We track every SEC filing for the companies in our database, and we parse a subset of these filings into structured, normalized database tables. This preserves data lineage and enables relational queries across filing types. In particular, our tracking of beneficial ownership and insider activity in biotech is unparalleled. Here is a subset of the forms we track more closely, and why:

Form 4 (insider activity): is a required filing for company insiders and >10% owners. We track the filers and companies, allowing us to watch and aggregate in many useful ways.

Schedule 13 (beneficial ownership): are mandated filings for >5% owners. We parse and track this information and use it across our database to track institutional investor activity.

8-K signal detection: We use a custom ML pipeline to parse and classify 8-K filings into categories (clinical trial events, FDA actions, financing events, licensing deals, strategic review). This approach allows us to continually scan and surface biotech signals across the market in an unbiased way. This can be especially useful for less positive news that companies don’t want to advertise via press release. The classified events are available as a structured data export or live on the public Biotech Strategic Signals Dashboard.

Note: RxDataLab builds and maintains its own document parsers and data pipelines. We do not use third-party data vendors for SEC data, which means we control provenance end-to-end.
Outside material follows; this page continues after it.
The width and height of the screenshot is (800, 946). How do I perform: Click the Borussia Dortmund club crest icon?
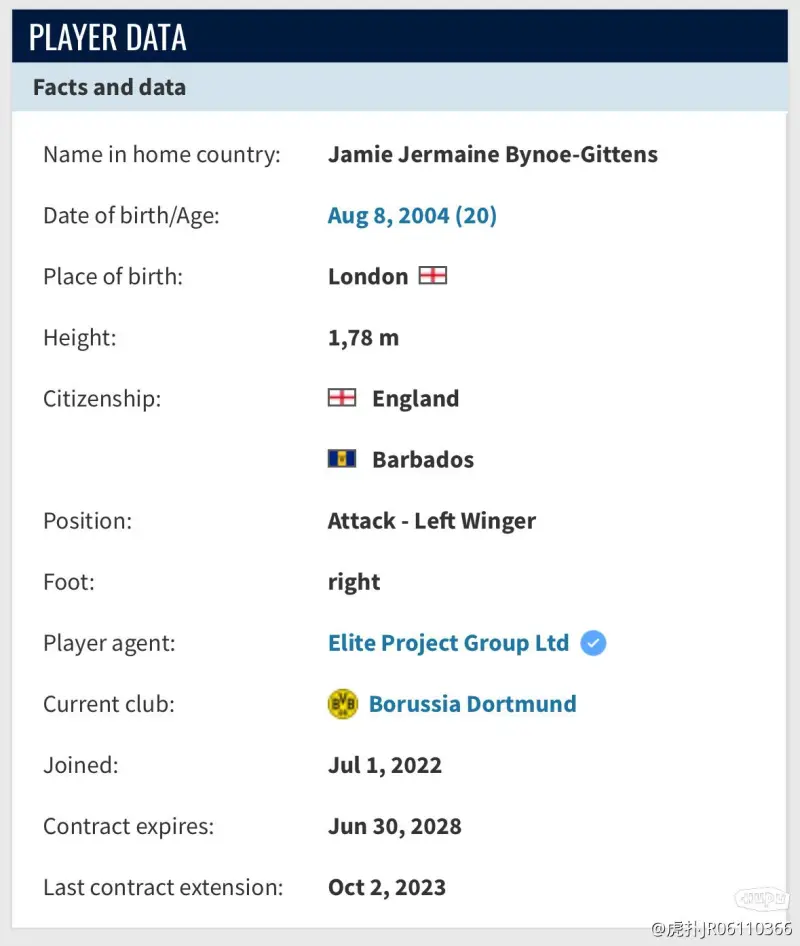click(342, 704)
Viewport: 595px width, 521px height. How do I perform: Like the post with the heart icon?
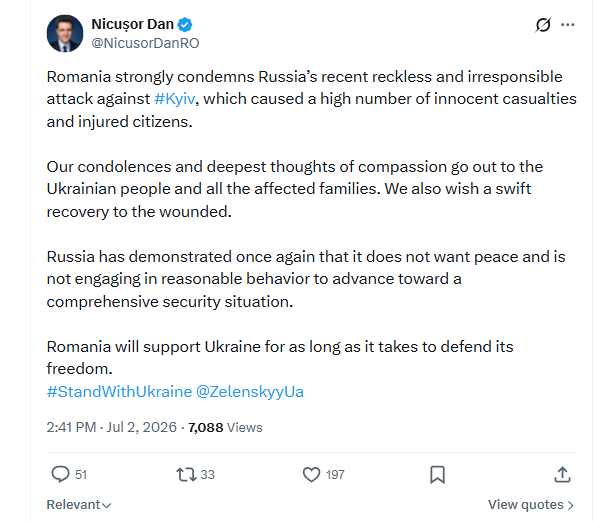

Every filing displayed on the platform links to the original SEC document.

Trial Classification with Ontologies #

ClinicalTrials.gov tags studies with MeSH (Medical Subject Headings) terms. MeSH are the NLM’s controlled vocabulary for indexing biomedical literature. For disease conditions, MeSH works reasonably well, allowing us segment trials for Duchenne muscular dystrophy then also zoom out to trials covering all muscular dystrophies. For drug interventions, MeSH struggles to capture the necessary context to look at broad classes of interventions or mechanisms of action that we are interested in, like “monoclonal antibodies” or BTK inhibitors.

To address this, RxDataLab uses two domain-specific ontologies as the backbone of our competitive landscape features. MONDO (Monarch Disease Ontology) provides a unified disease hierarchy that maps well onto the MeSH classified trials and allows for cross referencing to classification systems like ICD, SNOMED CT, and Orphanet. For interventions, we use NCIt (NCI Thesaurus) which provides mechanism-of-action drug classes as first-class concepts, allowing users to search for PARP inhibitors, ADCs, bispecifics, KRAS inhibitors and more.

Ontologies provide the infrastructure to join across completely different datasets. For example, MONDO’s ICD-10 cross-references allow us to connect trial landscape data to CMS claims, providing real-world patient context. NCIt carries FDA UNII codes that link trial interventions to Orange Book patent and exclusivity records, and other ontologies like RxNorm, and UMLS CUI codes that bridge to SNOMED CT and EHR data.

Scope and Limitations #

What we track: Companies with active registrations on ClinicalTrials.gov and mandated US regulatory filings. If a program has not reached the clinical registry, it is not in our database. We are not a news aggregator or retail catalyst tracker.

Filing compliance gaps Not everyone files appropriately. For example, many companies raise private capital without filing, despite legal requirements. We cover this in Building a Form D Database.
Parser Accuracy and Quality Control: Our parsers and classifiers are thoroughly tested, but errors can occur. We use heuristics and automated anomaly detection to catch issues before they surface, and users can flag anything that slips through. Every data point links to its original source so discrepancies can be verified directly.
Not real-time: Our aggregators and scanners run on an hourly or daily cadence. We are not a trading platform. Our goal is to provide reliable information about the business of biotech in a useful way.